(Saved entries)
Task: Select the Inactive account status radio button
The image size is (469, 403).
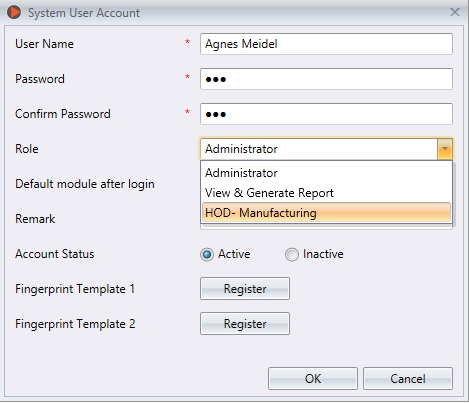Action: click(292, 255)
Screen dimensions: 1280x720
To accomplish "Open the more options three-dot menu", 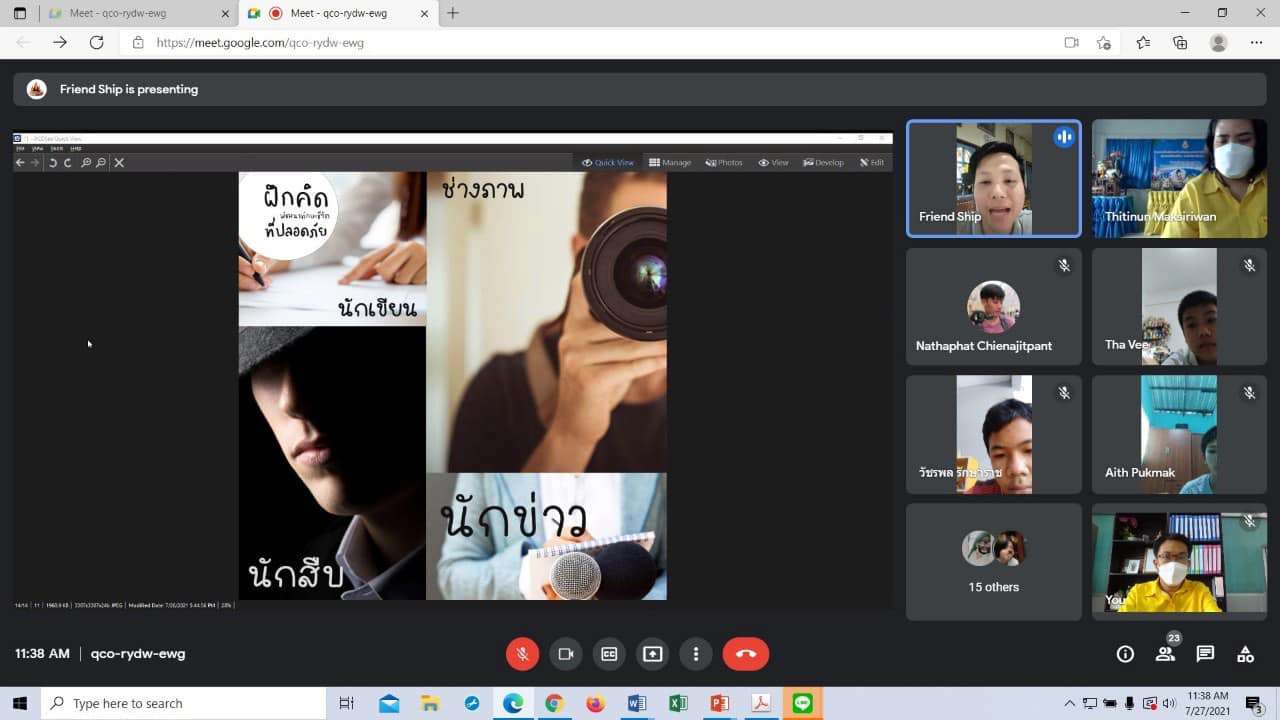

TRY IT:
Only text belongs in the copy: repeat each line of the data exactly and leave out the pictures.

WRITTEN RESPONSE:
Task: Select the Inactive account status radio button
The image size is (469, 403).
Action: click(292, 255)
Screen dimensions: 1280x720
To accomplish "Open the more options three-dot menu", 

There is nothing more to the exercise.